▶ Document section:
--------------------------------------------------

Details on the new retail tax and surtax on credit institutions aiming to access Funds in support of the Action plan for Economic Safety
As indicated previously, in order to access government funding of economic measures taken in the current epidemic situation, it was announced that new surtaxes would be levied on the retail sector and on credit institutions.
New retail tax
Details of this new retail tax have been published in Governmental Decree 109/2020. (IV. 14.) (“Decree”) on 14 April 2020. Measures of the Decree will come into force on 1 May 2020.
The new retail tax shows substantial similarities to the provisions of the so called “crisis tax” effective in 2010-2012, although in some aspects it is even more extensive, as beyond applying to domestic retailers, it is also applicable to foreign retailers under certain circumstances.
According to the Decree, the following activities trigger tax liability:
- Retail sale of motor vehicles and motorcycles, parts and accessories (TEÁOR 45.1, 45.32, 45.40 with exceptions)
- Any other retail sale, including sales in non-specialised shops, via stalls and markets, via mail order houses or via the Internet (TEÁOR 47.1-47.9)
Foreign persons and entities which do not have a Hungarian branch office also become liable for the tax in relation to the goods sold to their customers through a delivery point located in Hungary.

--------------------------------------------------

▶ Parts of the exercise:
**1)** Summarize the passage on the new retail tax in two sentences.
**2)** List every TEÁOR code or code range that the passage on the new retail tax gives for activities that trigger tax liability.

▶ Excerpted records:

--------------------------------------------------

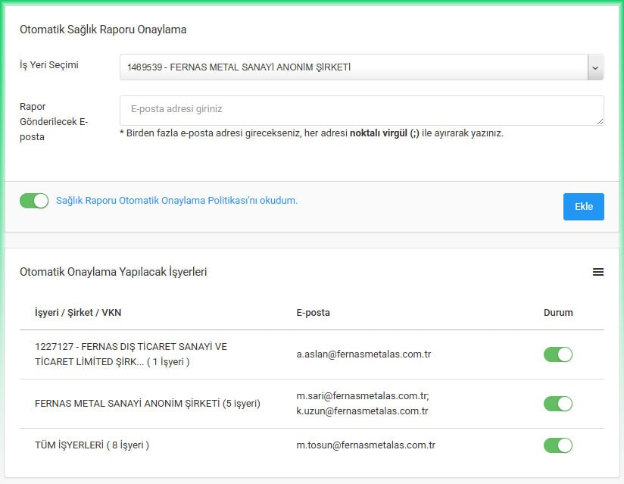Switch off the toggle for FERNAS METAL SANAYİ row

tap(558, 404)
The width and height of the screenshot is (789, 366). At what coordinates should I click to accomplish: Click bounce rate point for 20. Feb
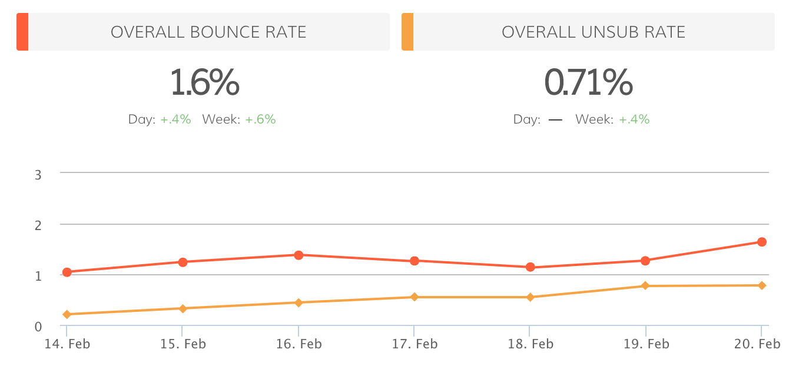click(x=761, y=242)
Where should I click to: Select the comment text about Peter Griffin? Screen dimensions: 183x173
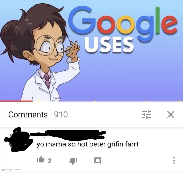(88, 144)
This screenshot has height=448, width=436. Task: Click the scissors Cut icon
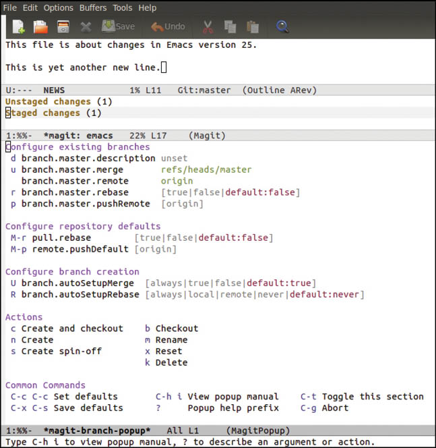208,27
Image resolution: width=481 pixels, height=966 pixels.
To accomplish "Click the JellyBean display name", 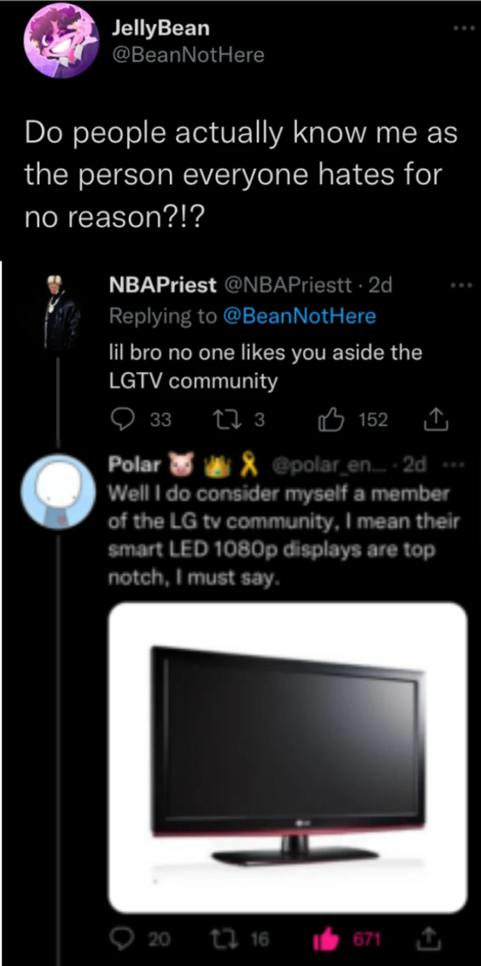I will pos(160,28).
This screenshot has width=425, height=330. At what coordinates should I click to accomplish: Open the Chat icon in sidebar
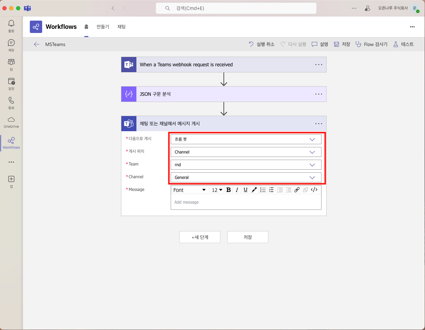pos(11,43)
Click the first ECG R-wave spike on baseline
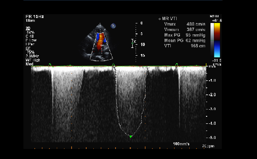This screenshot has width=257, height=159. coord(50,64)
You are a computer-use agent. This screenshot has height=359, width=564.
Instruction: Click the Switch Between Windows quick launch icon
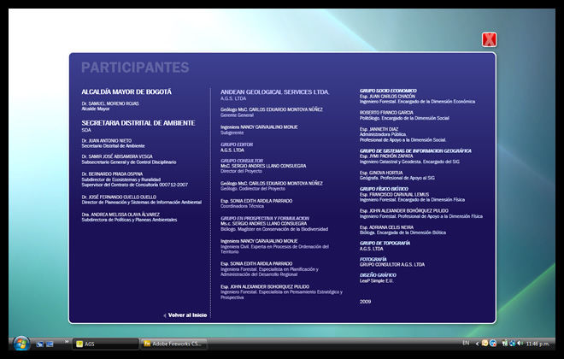(50, 344)
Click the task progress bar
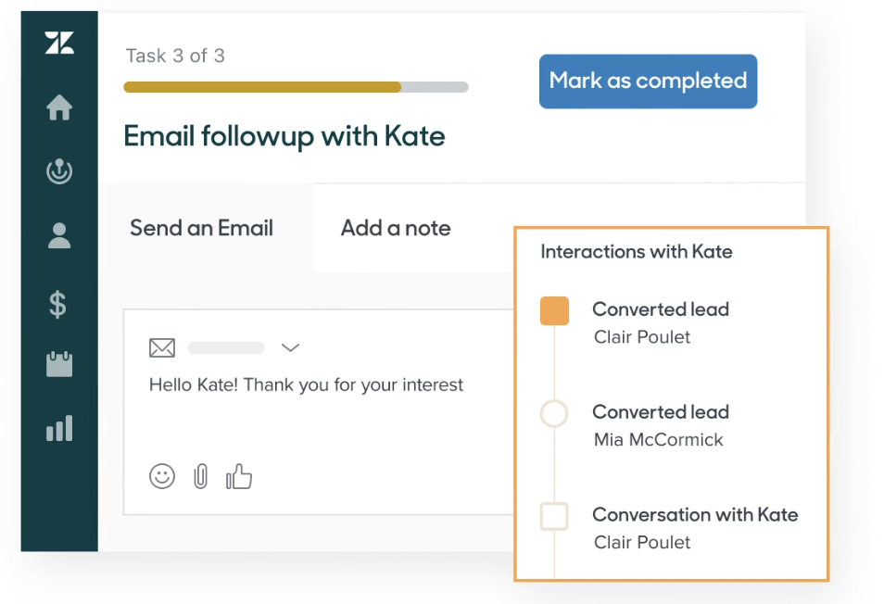 pos(296,87)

--------------------------------------------------

▶ Results by task:
**1)** Governmental Decree 109/2020. (IV. 14.) sets out a new retail tax, announced as a way to access government funding of economic measures during the current epidemic, and its measures come into force on 1 May 2020. The tax resembles the 2010-2012 "crisis tax" but is broader: it covers retail sale of motor vehicles and motorcycles, parts and accessories, as well as any other retail sale, and it also applies to foreign persons and entities without a Hungarian branch office that sell goods to customers through a delivery point in Hungary.

**2)**
- 45.1
- 45.32
- 45.40
- 47.1-47.9